Records from a collection:
________

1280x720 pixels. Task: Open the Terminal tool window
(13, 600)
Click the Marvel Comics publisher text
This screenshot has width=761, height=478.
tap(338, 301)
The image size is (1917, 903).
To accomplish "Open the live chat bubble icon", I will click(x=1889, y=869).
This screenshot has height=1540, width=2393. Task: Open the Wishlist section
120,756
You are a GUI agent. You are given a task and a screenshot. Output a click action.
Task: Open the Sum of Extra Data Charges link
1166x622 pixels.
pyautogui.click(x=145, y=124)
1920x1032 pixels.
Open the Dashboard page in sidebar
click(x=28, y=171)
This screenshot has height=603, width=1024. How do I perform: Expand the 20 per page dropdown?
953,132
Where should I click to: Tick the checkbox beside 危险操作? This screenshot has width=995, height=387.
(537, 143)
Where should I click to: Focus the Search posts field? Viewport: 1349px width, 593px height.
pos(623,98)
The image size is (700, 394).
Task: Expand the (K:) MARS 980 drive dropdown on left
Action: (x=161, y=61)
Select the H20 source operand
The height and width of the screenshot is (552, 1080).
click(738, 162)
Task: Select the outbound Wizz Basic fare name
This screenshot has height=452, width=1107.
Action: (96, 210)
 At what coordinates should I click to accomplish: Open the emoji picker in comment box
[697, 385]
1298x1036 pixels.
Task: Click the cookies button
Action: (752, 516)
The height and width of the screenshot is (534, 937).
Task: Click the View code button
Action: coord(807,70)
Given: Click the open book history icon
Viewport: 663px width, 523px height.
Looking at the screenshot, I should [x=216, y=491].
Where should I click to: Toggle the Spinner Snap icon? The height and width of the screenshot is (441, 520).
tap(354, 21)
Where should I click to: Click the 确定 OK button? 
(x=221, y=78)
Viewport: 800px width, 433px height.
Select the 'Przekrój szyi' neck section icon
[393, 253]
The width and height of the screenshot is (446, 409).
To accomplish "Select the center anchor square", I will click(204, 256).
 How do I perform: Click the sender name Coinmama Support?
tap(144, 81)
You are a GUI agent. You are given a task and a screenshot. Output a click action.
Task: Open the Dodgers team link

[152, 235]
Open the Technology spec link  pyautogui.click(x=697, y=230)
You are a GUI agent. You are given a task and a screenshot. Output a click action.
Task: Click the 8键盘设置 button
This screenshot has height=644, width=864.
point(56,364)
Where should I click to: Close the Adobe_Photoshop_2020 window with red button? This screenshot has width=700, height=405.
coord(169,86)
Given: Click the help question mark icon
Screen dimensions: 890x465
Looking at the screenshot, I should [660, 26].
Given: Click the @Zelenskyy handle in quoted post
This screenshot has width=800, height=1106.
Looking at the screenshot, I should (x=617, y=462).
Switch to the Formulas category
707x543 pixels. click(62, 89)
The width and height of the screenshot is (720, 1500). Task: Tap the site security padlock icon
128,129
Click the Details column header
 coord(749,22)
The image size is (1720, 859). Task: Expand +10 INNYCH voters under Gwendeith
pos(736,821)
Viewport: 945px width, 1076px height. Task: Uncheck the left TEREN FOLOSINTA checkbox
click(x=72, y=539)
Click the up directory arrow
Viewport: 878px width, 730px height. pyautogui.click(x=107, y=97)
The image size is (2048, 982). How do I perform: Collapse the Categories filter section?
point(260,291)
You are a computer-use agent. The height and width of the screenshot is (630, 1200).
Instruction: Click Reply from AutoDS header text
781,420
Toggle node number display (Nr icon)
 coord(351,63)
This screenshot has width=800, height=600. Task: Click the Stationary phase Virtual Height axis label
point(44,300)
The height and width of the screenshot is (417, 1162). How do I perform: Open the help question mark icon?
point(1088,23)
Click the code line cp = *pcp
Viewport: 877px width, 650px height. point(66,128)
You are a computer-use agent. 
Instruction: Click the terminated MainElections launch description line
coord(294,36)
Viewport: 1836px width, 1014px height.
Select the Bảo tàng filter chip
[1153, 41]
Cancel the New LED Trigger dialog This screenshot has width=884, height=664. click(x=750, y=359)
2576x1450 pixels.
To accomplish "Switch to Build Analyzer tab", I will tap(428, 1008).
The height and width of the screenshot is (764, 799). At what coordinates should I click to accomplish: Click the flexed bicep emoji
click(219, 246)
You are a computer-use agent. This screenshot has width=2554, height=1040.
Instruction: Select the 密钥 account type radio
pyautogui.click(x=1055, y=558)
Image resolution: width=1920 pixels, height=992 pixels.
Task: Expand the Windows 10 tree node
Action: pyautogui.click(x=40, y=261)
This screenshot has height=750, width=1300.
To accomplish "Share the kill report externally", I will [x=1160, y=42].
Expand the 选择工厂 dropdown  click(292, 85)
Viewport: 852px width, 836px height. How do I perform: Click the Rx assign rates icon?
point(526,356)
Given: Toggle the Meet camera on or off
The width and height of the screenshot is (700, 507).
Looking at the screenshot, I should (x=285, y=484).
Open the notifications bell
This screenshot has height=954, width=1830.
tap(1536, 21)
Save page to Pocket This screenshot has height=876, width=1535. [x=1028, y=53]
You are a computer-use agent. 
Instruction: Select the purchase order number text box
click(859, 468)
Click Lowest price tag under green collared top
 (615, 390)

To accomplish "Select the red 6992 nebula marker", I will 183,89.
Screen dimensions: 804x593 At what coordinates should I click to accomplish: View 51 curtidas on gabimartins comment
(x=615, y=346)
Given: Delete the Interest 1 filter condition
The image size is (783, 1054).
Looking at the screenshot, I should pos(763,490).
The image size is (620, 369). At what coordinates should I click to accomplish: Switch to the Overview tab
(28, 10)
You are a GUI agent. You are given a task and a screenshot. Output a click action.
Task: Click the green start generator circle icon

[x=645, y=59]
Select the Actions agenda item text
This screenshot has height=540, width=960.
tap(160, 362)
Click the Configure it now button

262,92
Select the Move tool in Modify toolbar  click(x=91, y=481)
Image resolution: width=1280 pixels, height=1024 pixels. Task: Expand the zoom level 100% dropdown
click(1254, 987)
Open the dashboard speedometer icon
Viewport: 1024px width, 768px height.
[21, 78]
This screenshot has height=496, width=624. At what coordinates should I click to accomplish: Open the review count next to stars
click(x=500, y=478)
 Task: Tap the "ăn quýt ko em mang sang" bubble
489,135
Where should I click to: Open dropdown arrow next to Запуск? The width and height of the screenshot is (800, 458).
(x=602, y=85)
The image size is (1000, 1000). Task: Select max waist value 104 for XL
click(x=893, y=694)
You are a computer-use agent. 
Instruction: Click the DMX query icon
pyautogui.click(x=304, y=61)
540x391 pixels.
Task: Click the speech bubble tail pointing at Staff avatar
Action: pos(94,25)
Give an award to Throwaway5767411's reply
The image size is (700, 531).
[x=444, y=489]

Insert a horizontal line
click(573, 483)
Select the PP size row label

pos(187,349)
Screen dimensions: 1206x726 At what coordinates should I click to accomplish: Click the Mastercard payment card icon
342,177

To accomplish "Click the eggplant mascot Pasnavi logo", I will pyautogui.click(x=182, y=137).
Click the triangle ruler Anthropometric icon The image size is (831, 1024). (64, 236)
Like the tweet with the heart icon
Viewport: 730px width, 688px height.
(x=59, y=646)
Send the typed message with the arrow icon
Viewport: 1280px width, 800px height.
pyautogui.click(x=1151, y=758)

________

(What needs to be done) What's wanted is each line above, transcribed with nothing altered.

(Written response)
1280x720 pixels. Task: Open the Terminal tool window
(13, 600)
Click the Marvel Comics publisher text
This screenshot has width=761, height=478.
tap(338, 301)
The image size is (1917, 903).
To accomplish "Open the live chat bubble icon", I will click(x=1889, y=869).
This screenshot has height=1540, width=2393. Task: Open the Wishlist section
120,756
You are a GUI agent. You are given a task and a screenshot. Output a click action.
Task: Open the Sum of Extra Data Charges link
1166x622 pixels.
pyautogui.click(x=145, y=124)
1920x1032 pixels.
Open the Dashboard page in sidebar
click(x=28, y=171)
This screenshot has height=603, width=1024. How do I perform: Expand the 20 per page dropdown?
953,132
Where should I click to: Tick the checkbox beside 危险操作? This screenshot has width=995, height=387.
(537, 143)
Where should I click to: Focus the Search posts field? Viewport: 1349px width, 593px height.
pos(623,98)
The image size is (700, 394).
Task: Expand the (K:) MARS 980 drive dropdown on left
Action: (x=161, y=61)
Select the H20 source operand
The height and width of the screenshot is (552, 1080).
click(738, 162)
Task: Select the outbound Wizz Basic fare name
This screenshot has height=452, width=1107.
Action: (96, 210)
 At what coordinates should I click to accomplish: Open the emoji picker in comment box
[697, 385]
1298x1036 pixels.
Task: Click the cookies button
Action: (752, 516)
The height and width of the screenshot is (534, 937).
Task: Click the View code button
Action: coord(807,70)
Given: Click the open book history icon
Viewport: 663px width, 523px height.
Looking at the screenshot, I should [x=216, y=491].
Where should I click to: Toggle the Spinner Snap icon? The height and width of the screenshot is (441, 520).
tap(354, 21)
Where should I click to: Click the 确定 OK button? 
(x=221, y=78)
Viewport: 800px width, 433px height.
Select the 'Przekrój szyi' neck section icon
[393, 253]
The width and height of the screenshot is (446, 409).
To accomplish "Select the center anchor square", I will click(204, 256).
 How do I perform: Click the sender name Coinmama Support?
tap(144, 81)
You are a GUI agent. You are given a task and a screenshot. Output a click action.
Task: Open the Dodgers team link

[152, 235]
Open the Technology spec link  pyautogui.click(x=697, y=230)
You are a GUI agent. You are given a task and a screenshot. Output a click action.
Task: Click the 8键盘设置 button
This screenshot has height=644, width=864.
point(56,364)
Where should I click to: Close the Adobe_Photoshop_2020 window with red button? This screenshot has width=700, height=405.
coord(169,86)
Given: Click the help question mark icon
Screen dimensions: 890x465
Looking at the screenshot, I should [660, 26].
Given: Click the @Zelenskyy handle in quoted post
This screenshot has width=800, height=1106.
Looking at the screenshot, I should (x=617, y=462).
Switch to the Formulas category
707x543 pixels. click(62, 89)
The width and height of the screenshot is (720, 1500). Task: Tap the site security padlock icon
128,129
Click the Details column header
 coord(749,22)
The image size is (1720, 859). Task: Expand +10 INNYCH voters under Gwendeith
pos(736,821)
Viewport: 945px width, 1076px height. Task: Uncheck the left TEREN FOLOSINTA checkbox
click(x=72, y=539)
Click the up directory arrow
Viewport: 878px width, 730px height. pyautogui.click(x=107, y=97)
The image size is (2048, 982). How do I perform: Collapse the Categories filter section?
point(260,291)
You are a computer-use agent. The height and width of the screenshot is (630, 1200).
Instruction: Click Reply from AutoDS header text
781,420
Toggle node number display (Nr icon)
 coord(351,63)
This screenshot has width=800, height=600. Task: Click the Stationary phase Virtual Height axis label
point(44,300)
The height and width of the screenshot is (417, 1162). How do I perform: Open the help question mark icon?
point(1088,23)
Click the code line cp = *pcp
Viewport: 877px width, 650px height. point(66,128)
You are a computer-use agent. 
Instruction: Click the terminated MainElections launch description line
coord(294,36)
Viewport: 1836px width, 1014px height.
Select the Bảo tàng filter chip
[1153, 41]
Cancel the New LED Trigger dialog This screenshot has width=884, height=664. click(x=750, y=359)
2576x1450 pixels.
To accomplish "Switch to Build Analyzer tab", I will tap(428, 1008).
The height and width of the screenshot is (764, 799). At what coordinates should I click to accomplish: Click the flexed bicep emoji
click(219, 246)
You are a computer-use agent. This screenshot has width=2554, height=1040.
Instruction: Select the 密钥 account type radio
pyautogui.click(x=1055, y=558)
Image resolution: width=1920 pixels, height=992 pixels.
Task: Expand the Windows 10 tree node
Action: pyautogui.click(x=40, y=261)
This screenshot has height=750, width=1300.
To accomplish "Share the kill report externally", I will [x=1160, y=42].
Expand the 选择工厂 dropdown  click(292, 85)
Viewport: 852px width, 836px height. How do I perform: Click the Rx assign rates icon?
point(526,356)
Given: Toggle the Meet camera on or off
The width and height of the screenshot is (700, 507).
Looking at the screenshot, I should (x=285, y=484).
Open the notifications bell
This screenshot has height=954, width=1830.
tap(1536, 21)
Save page to Pocket This screenshot has height=876, width=1535. [x=1028, y=53]
You are a computer-use agent. 
Instruction: Select the purchase order number text box
click(859, 468)
Click Lowest price tag under green collared top
 (615, 390)

To accomplish "Select the red 6992 nebula marker", I will 183,89.
Screen dimensions: 804x593 At what coordinates should I click to accomplish: View 51 curtidas on gabimartins comment
(x=615, y=346)
Given: Delete the Interest 1 filter condition
The image size is (783, 1054).
Looking at the screenshot, I should pos(763,490).
The image size is (620, 369). At what coordinates should I click to accomplish: Switch to the Overview tab
(28, 10)
You are a GUI agent. You are given a task and a screenshot. Output a click action.
Task: Click the green start generator circle icon

[x=645, y=59]
Select the Actions agenda item text
This screenshot has height=540, width=960.
tap(160, 362)
Click the Configure it now button

262,92
Select the Move tool in Modify toolbar  click(x=91, y=481)
Image resolution: width=1280 pixels, height=1024 pixels. Task: Expand the zoom level 100% dropdown
click(1254, 987)
Open the dashboard speedometer icon
Viewport: 1024px width, 768px height.
[21, 78]
This screenshot has height=496, width=624. At what coordinates should I click to accomplish: Open the review count next to stars
click(x=500, y=478)
 Task: Tap the "ăn quýt ko em mang sang" bubble
489,135
Where should I click to: Open dropdown arrow next to Запуск? The width and height of the screenshot is (800, 458).
(x=602, y=85)
The image size is (1000, 1000). Task: Select max waist value 104 for XL
click(x=893, y=694)
You are a computer-use agent. 
Instruction: Click the DMX query icon
pyautogui.click(x=304, y=61)
540x391 pixels.
Task: Click the speech bubble tail pointing at Staff avatar
Action: pos(94,25)
Give an award to Throwaway5767411's reply
The image size is (700, 531).
[x=444, y=489]

Insert a horizontal line
click(573, 483)
Select the PP size row label

pos(187,349)
Screen dimensions: 1206x726 At what coordinates should I click to accomplish: Click the Mastercard payment card icon
342,177

To accomplish "Click the eggplant mascot Pasnavi logo", I will pyautogui.click(x=182, y=137).
Click the triangle ruler Anthropometric icon The image size is (831, 1024). (64, 236)
Like the tweet with the heart icon
Viewport: 730px width, 688px height.
(x=59, y=646)
Send the typed message with the arrow icon
Viewport: 1280px width, 800px height.
pyautogui.click(x=1151, y=758)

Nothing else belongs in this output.